Te lezen tekst:
————

Berekeningsformule : - de toelage voor één uur weekendprestatie is gelijk aan 100 % van 1/1850 van de geïndexeerde baremawedde; - de toelage voor één uur nachtprestatie is gelijk aan 26 % van 1/1850 van de geïndexeerde baremawedde.
Uw aandacht wordt gevestigd op het principe volgens hetwelk personeelsleden die ervoor gekozen hebben dat bij hun inschaling rekening wordt gehouden met de wachttoelage, geen recht hebben op de toelage voor nacht-, weekendprestaties noch op de toelage bereikbaar of bereikbaar en terugroepbaar.
Bovendien worden deze toelagen niet toegekend wanneer men begunstigde is van een weddebijslag voor de uitoefening van een mandaat. 2.2. Toelagen die gebonden zijn aan prestaties en die niet bestaan onder het oude statuut.
Het gaat om de volgende toelagen die voorlopig niet uitbetaald worden : - toelage voor bereikbaar personeel of bereikbaar en terugroepbaar personeel; - toelage voor mentor; - toelage voor ononderbroken dienst van meer dan 24 uren.
De gekozen overgangsregel houdt in dat gegevens over deze dienstprestaties bewaard zullen worden om de latere regularisatie van de rechten mogelijk te maken.
De hierboven aangehaalde toelagen zullen na het inzamelen van de gegevens door het sociaal secretariaat GPI in een later stadium berekend en betaald worden. 2.3. Vergoedingen die gebonden zijn aan prestaties en die niet bestaan onder het oude statuut. 2.3.1. Maaltijdkosten die niet gebonden zijn aan dienstverplaatsingen. 2.3.1.1. Piekploegen en de interventieploegen : De maaltijdvergoeding kan worden toegekend, wanneer de prestaties van deze ploegen de volgende uren volledig dekken : Voor de raadpleging van de tabel, zie beeld De forfaitaire bedragen worden bepaald in tabel 2 van de bijlage 9 bij het koninklijk besluit.
Momenteel zal geen enkele maaltijd vergoed worden, maar de gegevens over deze dienstprestaties moeten worden bijgehouden om de latere regularisatie mogelijk te maken. 2.3.1.2. Voor de ordediensten : Bij ordedienst wordt alleszins aangeraden dat de lokale overheid de maaltijden rechtstreeks ten laste neemt. In dat geval staan de maximale beperkingen van de tenlasteneming in tabel 1 van bijlage 9 bij het koninklijk besluit, indien de maaltijden niet kunnen worden geleverd door een mess of een huishouding van de federale politie, van de gemeente of van om het even welke andere federale, communautaire of regionale instelling. De rechtstreekse tenlasteneming sluit elke vergoeding uit.

————

Invoergegevens:

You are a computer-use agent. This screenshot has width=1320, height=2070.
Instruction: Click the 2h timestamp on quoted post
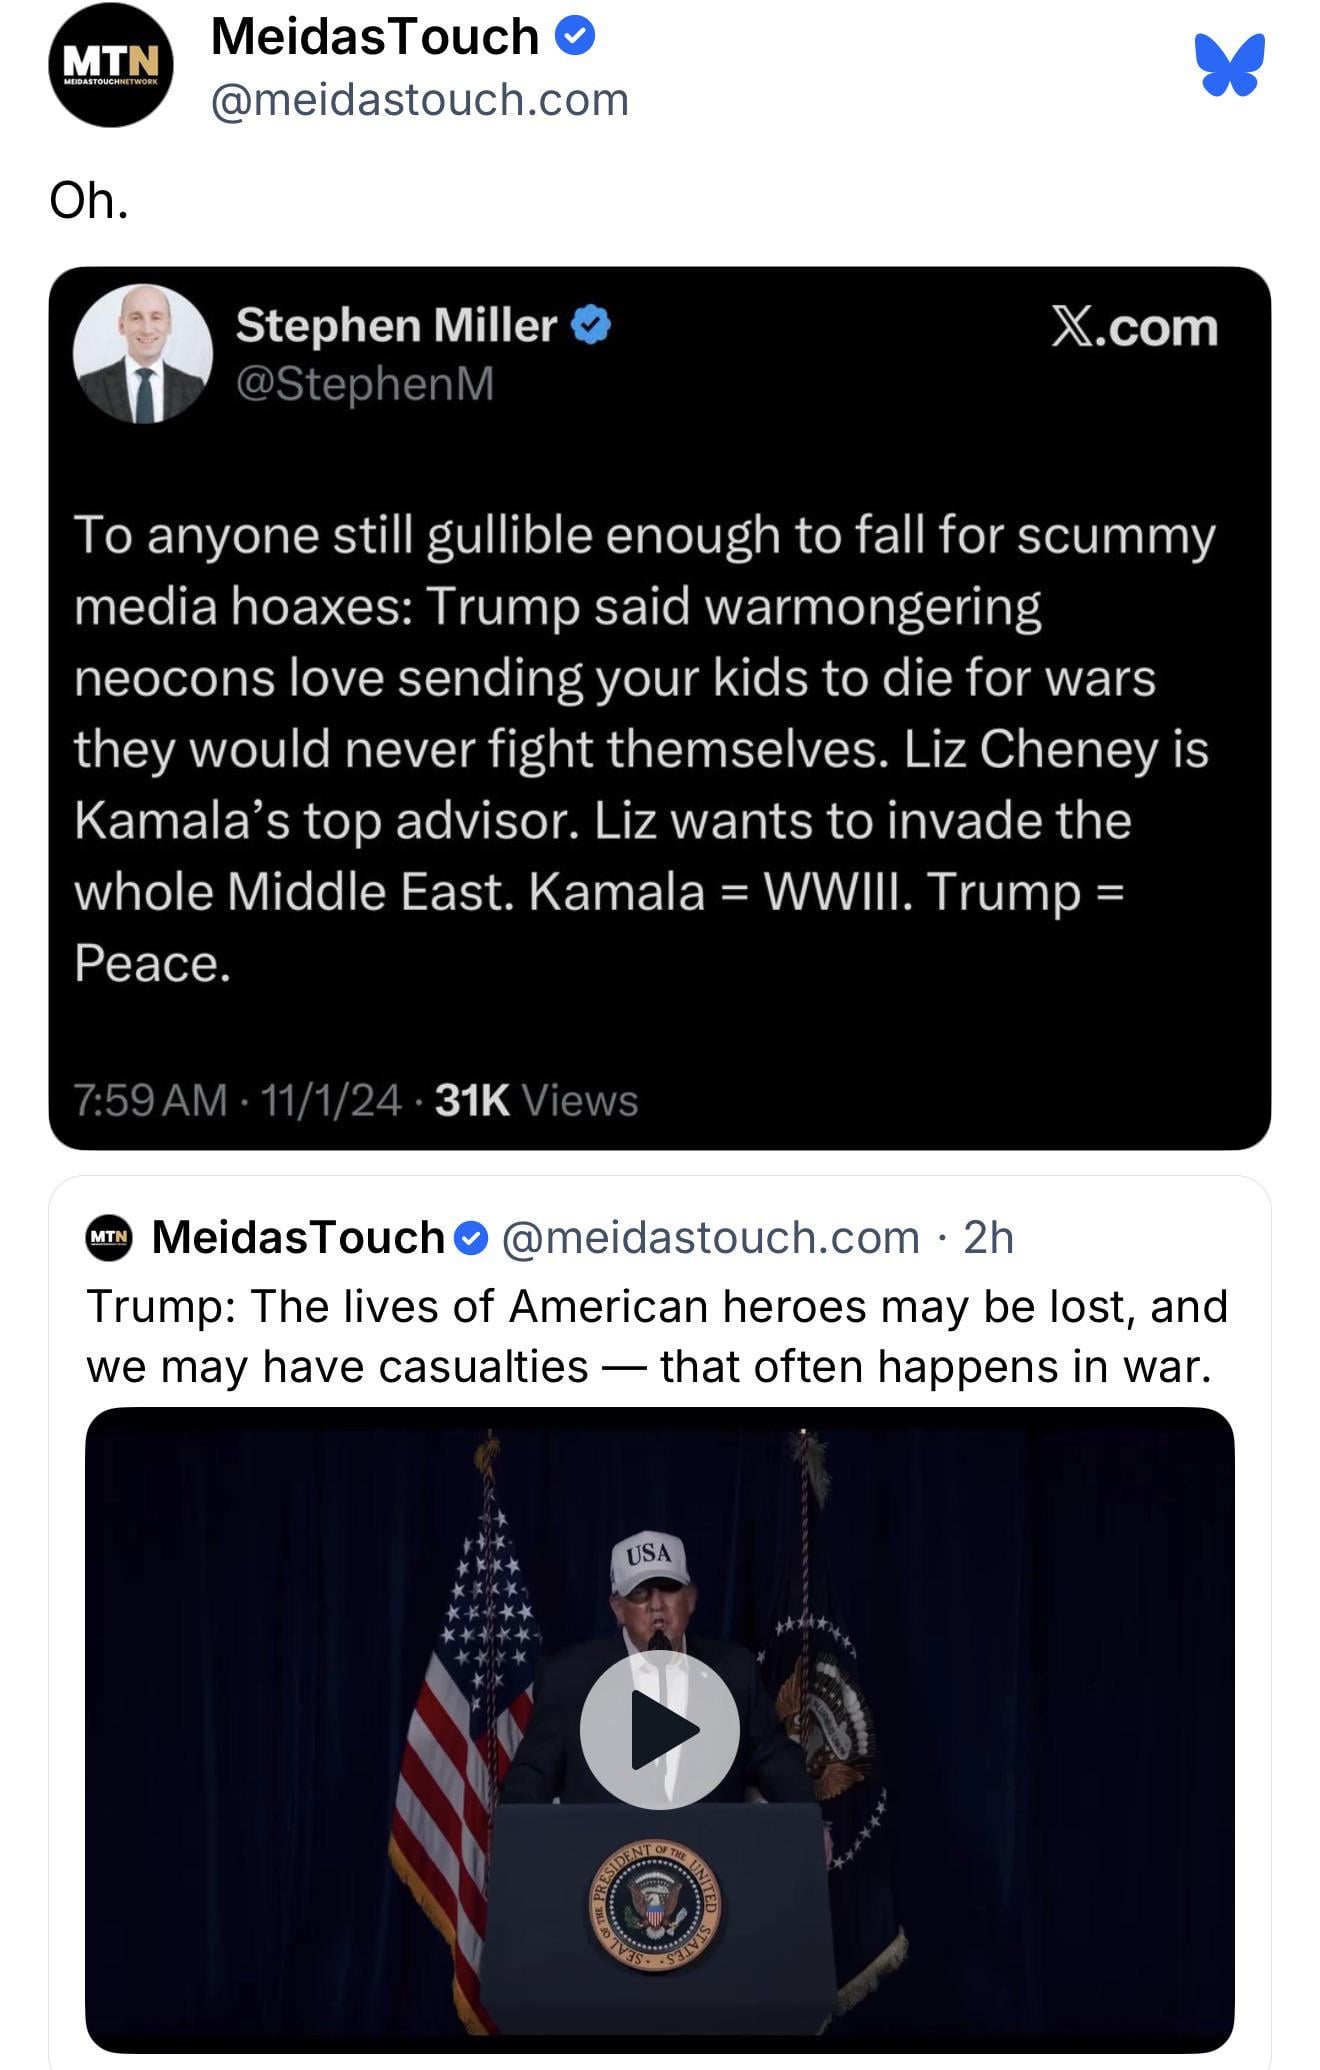click(x=988, y=1238)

————

Opgaven:
#1 Neem uit de tekst over toelagen en vergoedingen letterlijk het stuk over van "De gekozen overgangsregel" tot en met "het koninklijk besluit.".
#2 Beantwoord aan de hand van de tekst over toelagen en vergoedingen de volgende vragen.
(a) Hoeveel procent van 1/1850 van de geïndexeerde baremawedde bedraagt de toelage voor één uur nachtprestatie?
(b) Welke drie toelagen worden voorlopig niet uitbetaald?
(c) In welke tabel van bijlage 9 bij het koninklijk besluit worden de forfaitaire bedragen voor de maaltijdvergoeding van de piekploegen en de interventieploegen bepaald?

Antwoorden per opgave:
#1
De gekozen overgangsregel houdt in dat gegevens over deze dienstprestaties bewaard zullen worden om de latere regularisatie van de rechten mogelijk te maken.
De hierboven aangehaalde toelagen zullen na het inzamelen van de gegevens door het sociaal secretariaat GPI in een later stadium berekend en betaald worden. 2.3. Vergoedingen die gebonden zijn aan prestaties en die niet bestaan onder het oude statuut. 2.3.1. Maaltijdkosten die niet gebonden zijn aan dienstverplaatsingen. 2.3.1.1. Piekploegen en de interventieploegen : De maaltijdvergoeding kan worden toegekend, wanneer de prestaties van deze ploegen de volgende uren volledig dekken : Voor de raadpleging van de tabel, zie beeld De forfaitaire bedragen worden bepaald in tabel 2 van de bijlage 9 bij het koninklijk besluit.

#2
(a) 26 %.
(b) De toelage voor bereikbaar personeel of bereikbaar en terugroepbaar personeel, de toelage voor mentor en de toelage voor ononderbroken dienst van meer dan 24 uren.
(c) In tabel 2.